Assignment: Reproduce the data shown below exactly.

Stored data:
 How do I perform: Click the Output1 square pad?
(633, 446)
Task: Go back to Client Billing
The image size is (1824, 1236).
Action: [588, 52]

The answer:
 How do I perform: Click the Output1 square pad?
(633, 446)
Task: Go back to Client Billing
The image size is (1824, 1236).
Action: [588, 52]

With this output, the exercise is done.